In an iconic pairing, Briggs and Gumbayyngirr country music legend Troy Cassar-Daley have come together to share some painful history and necessary truth-telling in a new track called Shadows.
Cassar-Daley said that he brought his original track Shadows On The Hill to the rapper with the intention of delivering the song's message to a new generation.
"'Shadows On The Hill' started its song line around a fire on Gumbaynggirr country at our men's camp," Cassar-Daley shared in a media statement.
"There was one powerful moment for all of us when a massacre was mentioned that happened up the river from where we camped... the wind died down, the air around us was still and not one bird sang.
"My old uncle stood up and said, 'Don't be scared the old people know we are here... I believe the old people gave me this song to acknowledge the pain and... to share the truth."
Briggs said he was honoured to have Cassar-Daley bring the song to him to keep the momentum of truth-telling going.
"There was so much depth and this haunting truth that is woven through his words," the Yorta Yorta rapper said.
"As a kid, I'd often remember rumours about what parts of Melbourne were old 'graveyards'. Which I guess is a way to explain a massacre site... for young ears.
"Where the bodies dropped, they built a f**kin' parking lot."

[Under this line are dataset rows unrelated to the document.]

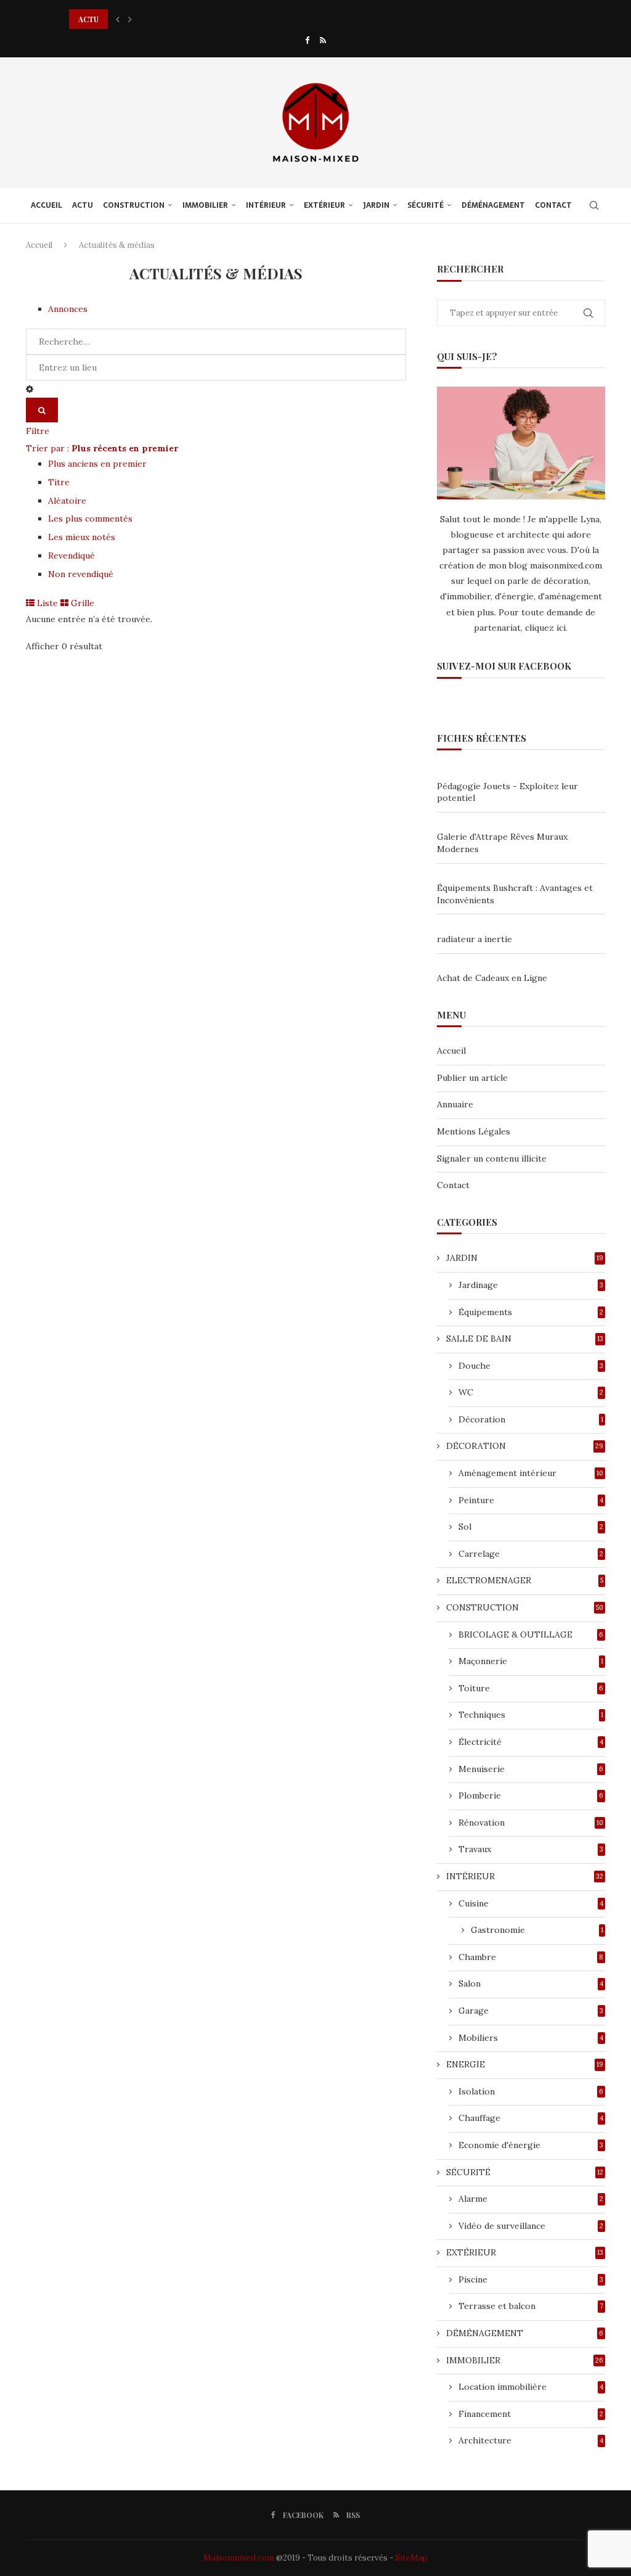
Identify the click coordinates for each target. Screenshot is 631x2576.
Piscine (530, 2279)
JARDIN (376, 205)
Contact (453, 1185)
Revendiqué (71, 555)
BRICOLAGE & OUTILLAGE (530, 1634)
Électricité (530, 1741)
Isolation (530, 2091)
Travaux (530, 1849)
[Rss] (323, 40)
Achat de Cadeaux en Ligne (492, 977)
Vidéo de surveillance (530, 2225)
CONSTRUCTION (134, 205)
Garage (530, 2010)
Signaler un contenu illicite (492, 1158)
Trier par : (102, 448)
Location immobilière (530, 2386)
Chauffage (530, 2117)
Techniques (530, 1714)
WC (530, 1392)
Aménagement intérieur (530, 1473)
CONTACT (553, 205)
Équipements (530, 1312)
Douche (530, 1365)
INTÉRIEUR (266, 205)
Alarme (530, 2198)
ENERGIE (524, 2064)
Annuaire (455, 1104)
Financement (530, 2413)
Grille (81, 603)
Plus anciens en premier (97, 463)
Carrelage (530, 1553)
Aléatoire (67, 500)
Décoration (530, 1419)
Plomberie (530, 1795)
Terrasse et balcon (530, 2305)
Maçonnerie (530, 1661)
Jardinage (530, 1284)
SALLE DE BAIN (524, 1338)
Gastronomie (537, 1929)
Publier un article (472, 1077)
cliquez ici (545, 627)
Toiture (530, 1688)
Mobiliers (530, 2037)
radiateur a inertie (474, 939)
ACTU (82, 205)
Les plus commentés (90, 518)
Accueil (39, 245)
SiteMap (411, 2558)
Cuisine (530, 1903)
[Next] (130, 19)
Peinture (530, 1500)
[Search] (594, 205)
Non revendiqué (80, 574)
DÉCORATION (524, 1445)
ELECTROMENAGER (524, 1580)
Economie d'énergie (530, 2145)
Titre (59, 482)
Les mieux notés (81, 537)
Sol (530, 1526)
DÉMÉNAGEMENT (493, 205)
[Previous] (118, 19)
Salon (530, 1983)
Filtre (37, 431)
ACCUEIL (46, 205)
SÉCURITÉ (425, 205)
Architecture (530, 2440)
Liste (46, 603)
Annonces (68, 308)
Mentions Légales (473, 1131)
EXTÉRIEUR (324, 205)
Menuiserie (530, 1768)
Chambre (530, 1957)
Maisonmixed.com (238, 2558)
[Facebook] (307, 40)
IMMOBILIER (205, 205)
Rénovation (530, 1822)
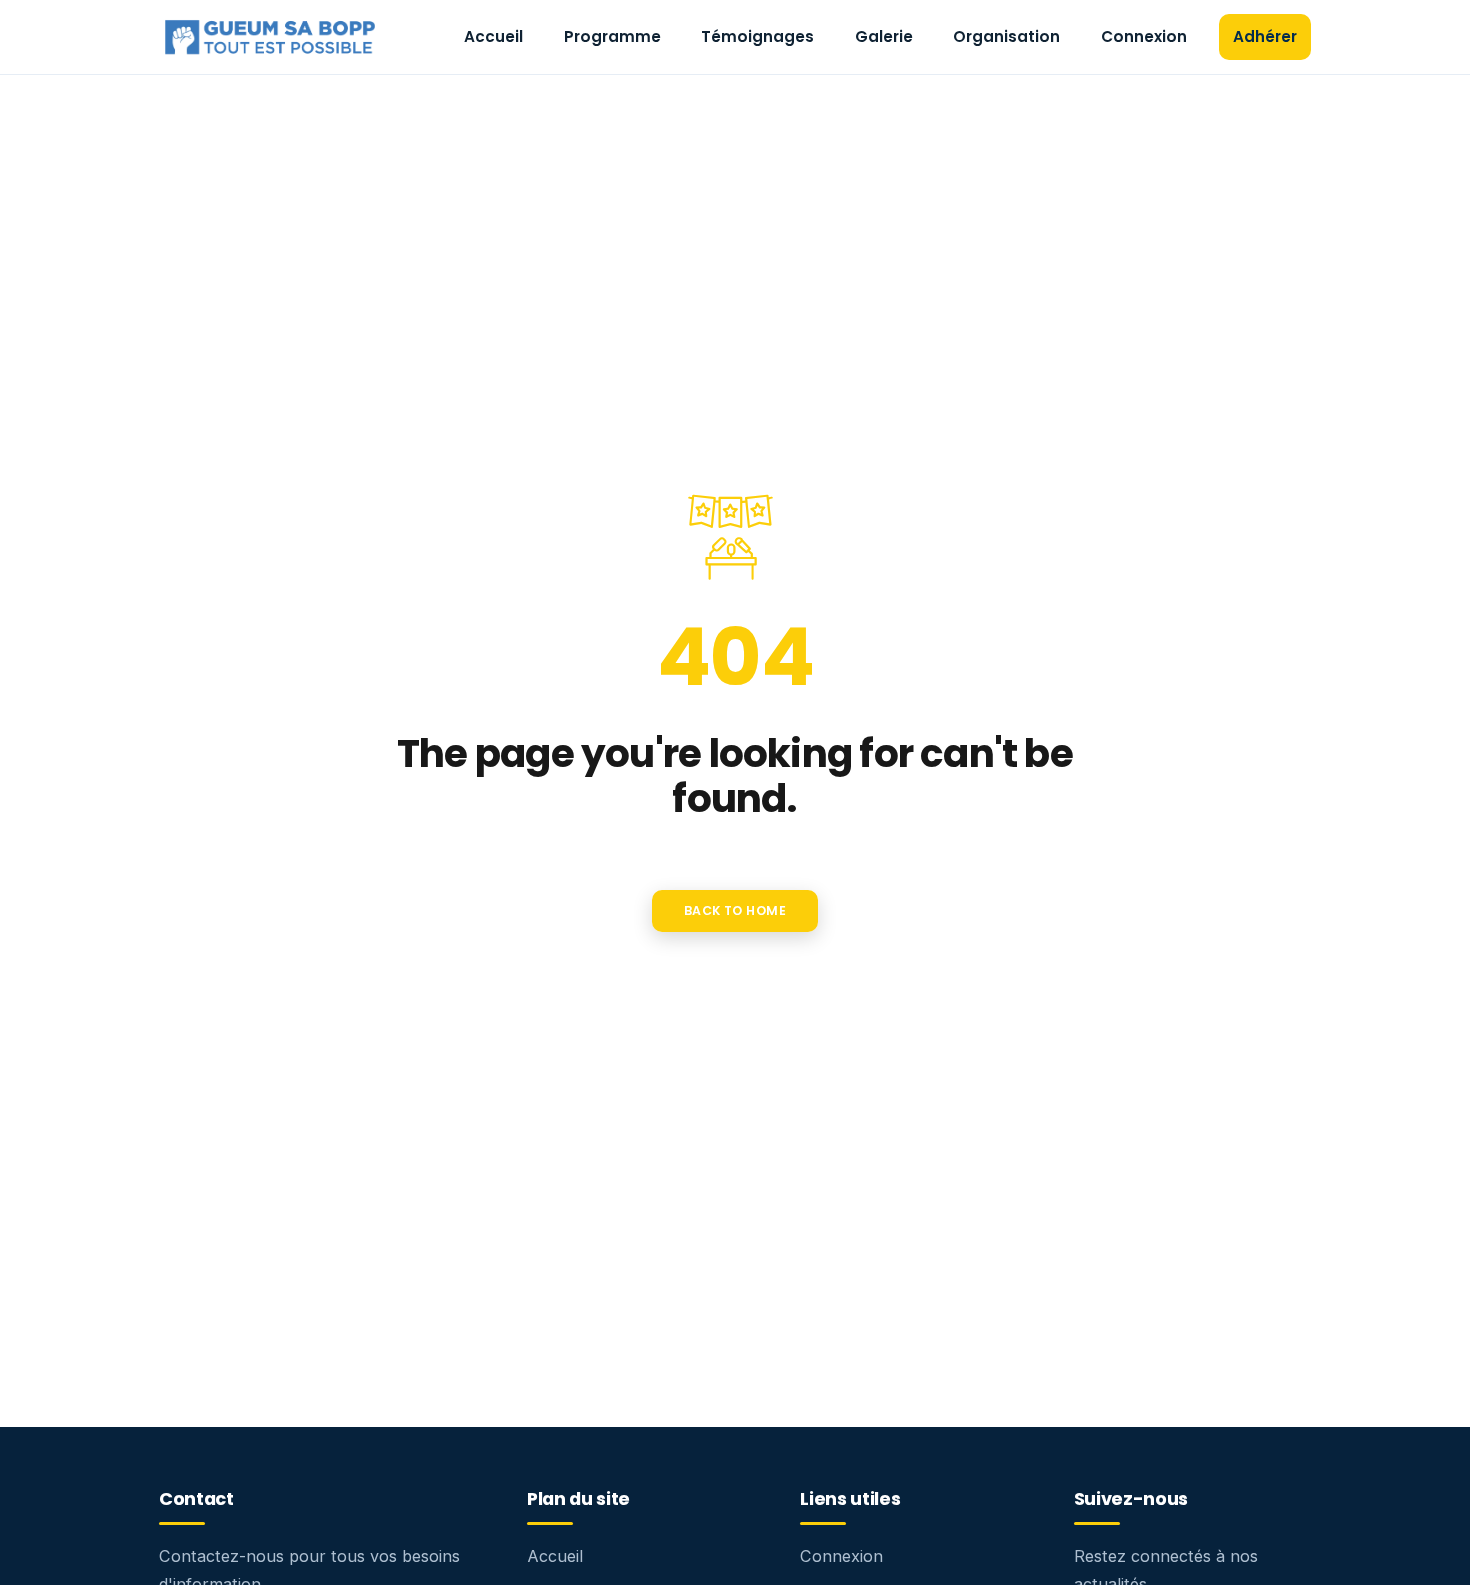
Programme (612, 36)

With lyrics that echo Governor Macquarie and his well-documented call to massacre of Dharawal people in 1816, Shadows is a call from Briggs to keep sharing the true history of our country and the well documented 'frontier wars' that took place.
"The first war began in 1788. It had all the symptoms of war. There were opposing nations, a clear objective of taking land, everything in it and the expansion of the Crown. Australia enjoys its cherry-picked history.
"Genocide isn't just rifles. It's in introducing dependency and then removing the care. It's exclusion from the health care system, it's exclusion from the economy and society."
Produced by JayTee Hazard, on hearing the re-imagined track Cassar-Daley said it was 'spine-tingling'.
Shadows will be featured as part of an upcoming 2 part TV series on the ABC called 'Going Country', which explores iconic country music songs and their story.